Free mode is even more disheartening, as this reduces every event to mere icons arranged in a simple grid pattern and leaves you to decide what to play. In theory it’s a practical and frictionless way of getting you straight to your favourite minigames, but in truth it only comes across as cheap and bland. There’s no spectacle or competition here, just a few seconds (literally, in many cases) of play before you’re unceremoniously kicked back out of the fun to the same dull menu you just left.
The reason behind this self-sabotaging decision to lump everything together only becomes clear if you choose to play the blandly titled Edit mode. Here you can select up to ten events across all three games to play through, mixing them up entirely as you see fit. Want to open with a bobsleigh race and then switch straight to pole vaulting? Go for it. With your selection made, you (and a friend, if you like) then pick an “athlete type” character (anyone from DecAthlete or Virtua Athlete) and if appropriate a “winter type” character (anyone from Winter Heat) as well, before playing through your invented competition. Yep, that’s right, you can finally race DecAthlete’s Rick Brade against Virtua’s Bruce Lenzi and determine once and for all who’s the better Sega sprinter… a faint glimmer of curiosity that is resolved in mere seconds and utterly undermined by the fact that player performance always matters more than any virtual athlete’s strengths and weaknesses (which is usually to the game’s credit).
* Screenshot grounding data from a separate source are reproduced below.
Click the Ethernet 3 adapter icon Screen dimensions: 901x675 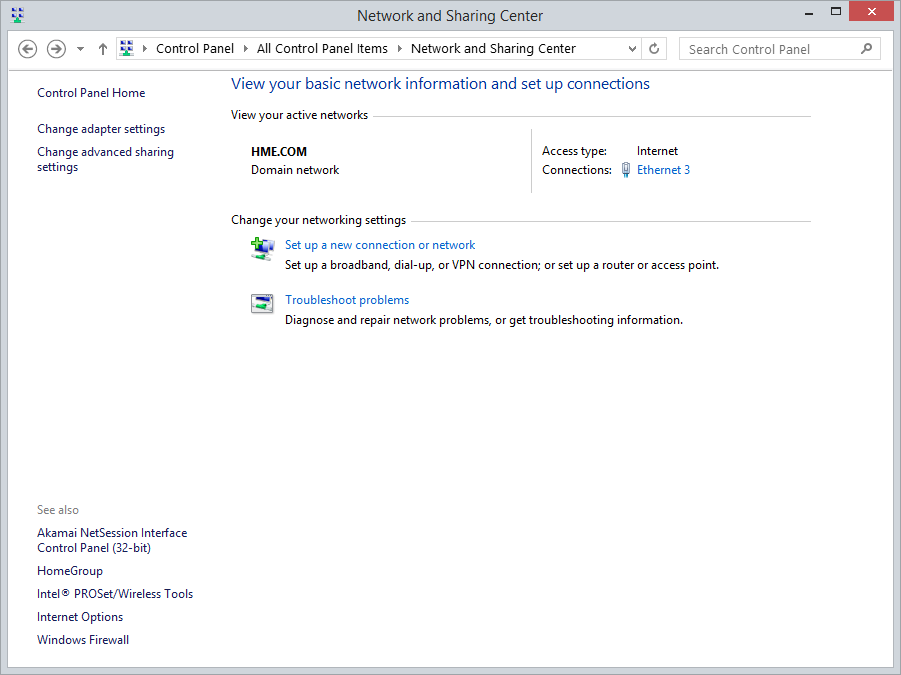[626, 170]
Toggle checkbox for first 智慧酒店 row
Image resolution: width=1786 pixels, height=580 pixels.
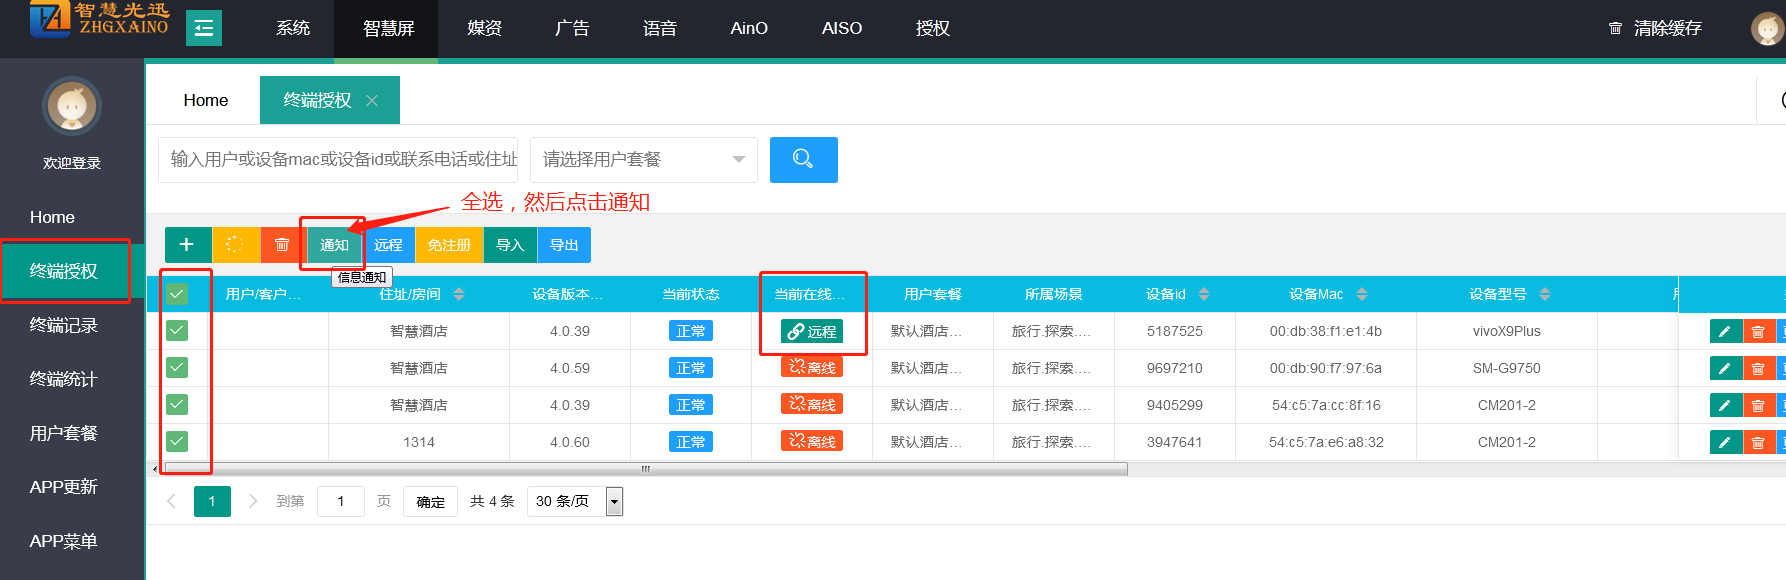177,331
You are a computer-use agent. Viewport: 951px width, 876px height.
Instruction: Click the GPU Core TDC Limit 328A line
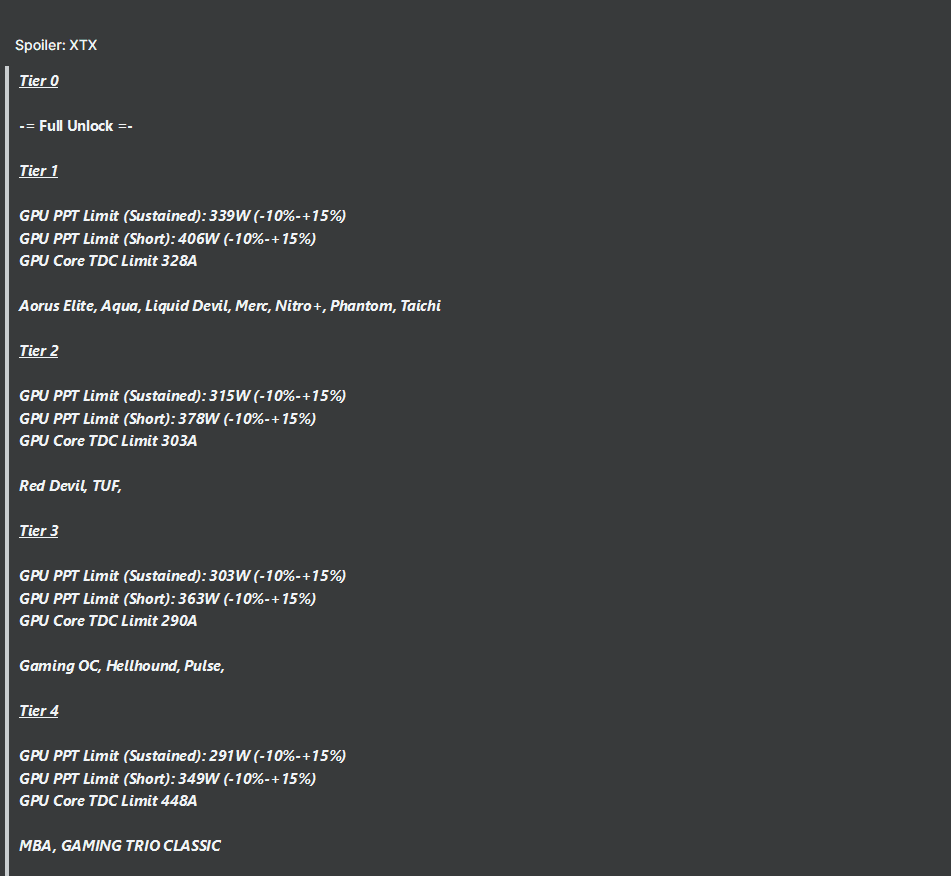coord(108,261)
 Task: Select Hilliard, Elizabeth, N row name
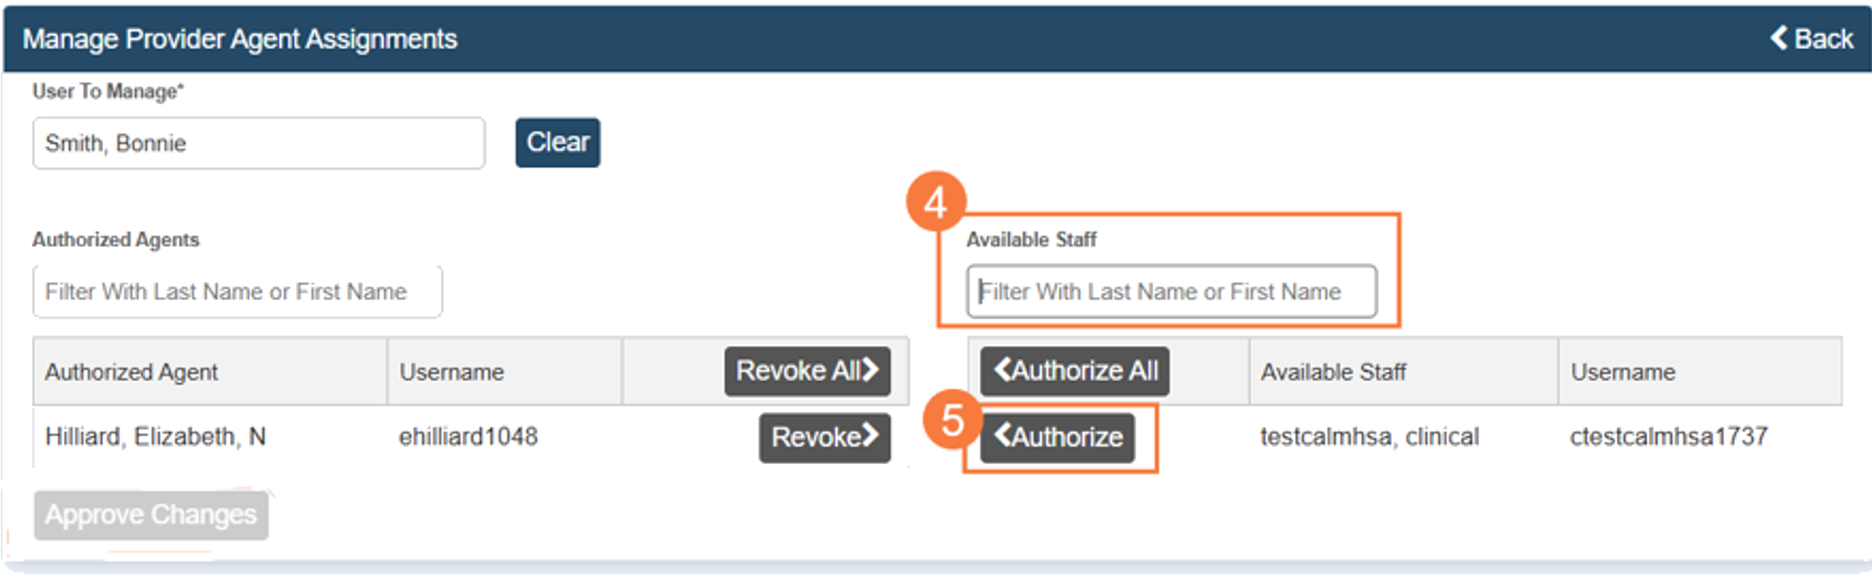[x=155, y=437]
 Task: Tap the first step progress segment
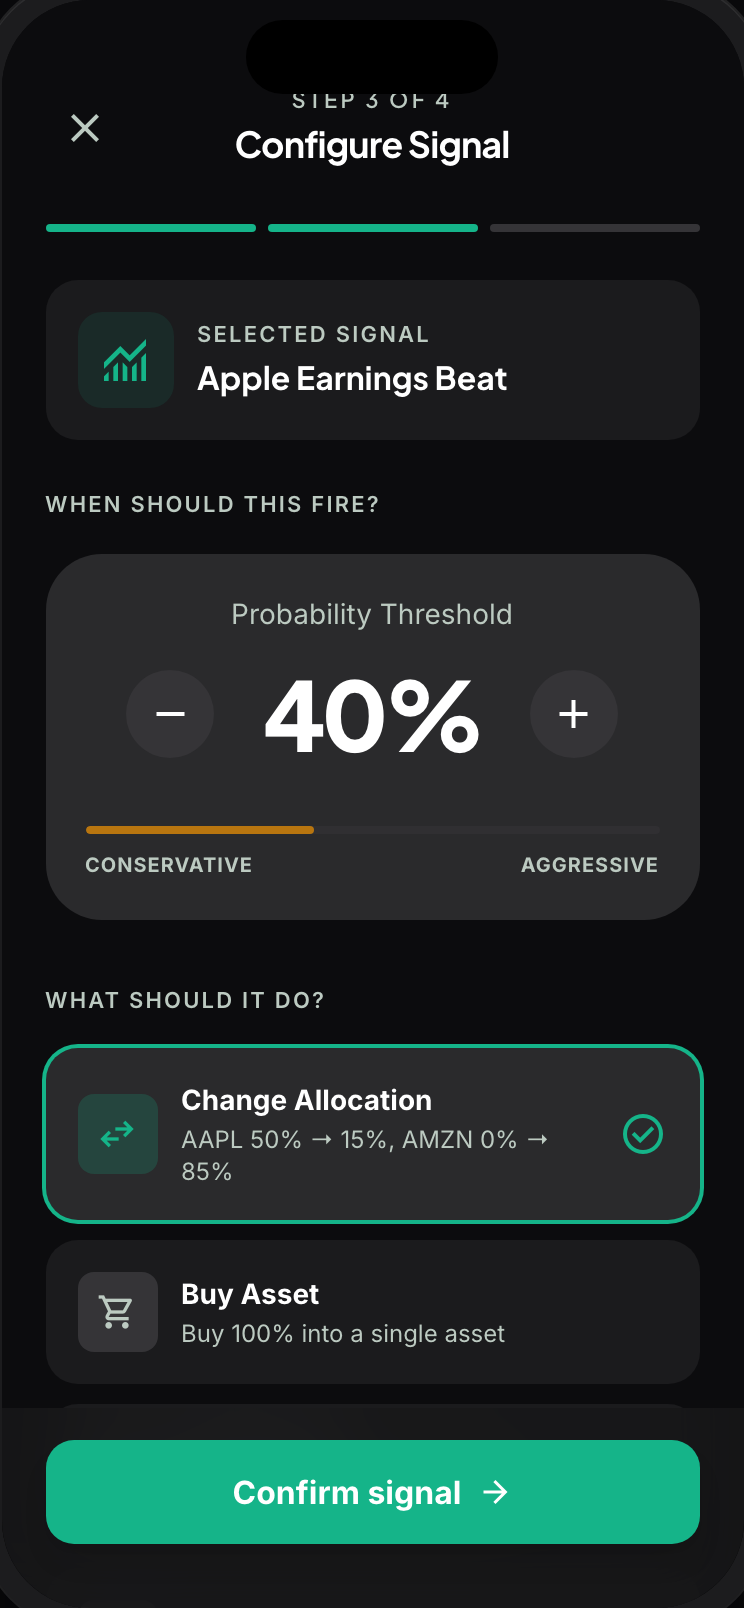(151, 228)
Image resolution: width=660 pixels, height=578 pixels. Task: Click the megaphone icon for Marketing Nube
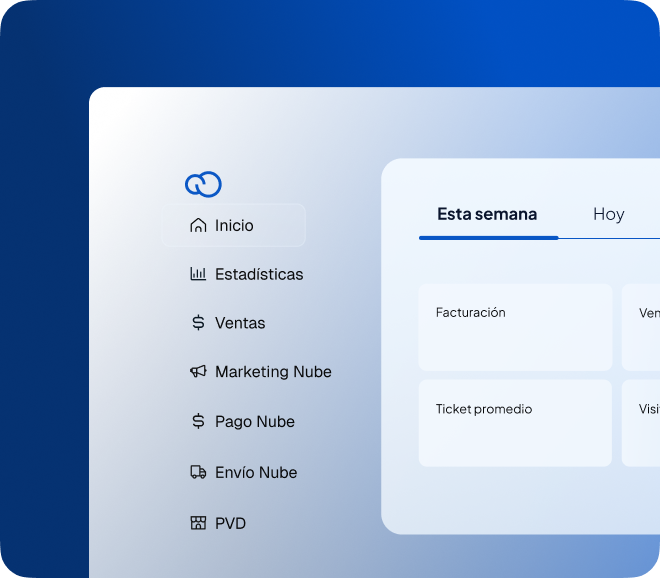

Trying to bring these three together under one roof was always going to be a challenging task as they’re all different from each other, and to make matters worse they’re all different from each other in different ways. DecAthlete and Winter Heat visually resemble each other, but cover totally different events. Virtua Athlete plays very similarly to DecAthlete but goes for a far more realistic look, so combining the two feels a bit like Sony hypothetically adding Road Runner to Gran Turismo. It just feels odd that someone seemed to think a basic menu would be enough to paper over the cracks. Why didn’t they make any attempt to dress up your inevitably disjointed multi-discipline, multi-game, selection as a special “3D Ages Championship”, or even just a basic “Custom Competition”? Anything to make a dream-match mix of your favourites characters and events feel like something other than a hacky stop-start flit through the code of three only broadly related games? Why include Winter Heat in this voluntary mash-up at all if there wasn’t going to be any attempt to add the absent members of the DecAthlete cast to the winter sports, or bring Winter Heat’s new characters in from the cold?
In spite of this fumble, these three are always going to be good games and for the brief moments you’re enveloped in them, rather than picking your way through Collection’s soulless UI, they’re as much fun here as they are in arcades or on Sega’s classic consoles. On the whole I’m glad they appeared as part of this Sega Ages collection even in this blended state (although I’d still recommend buying the older individual releases every time)—it’s just a shame to see the collection stumble at the finish line.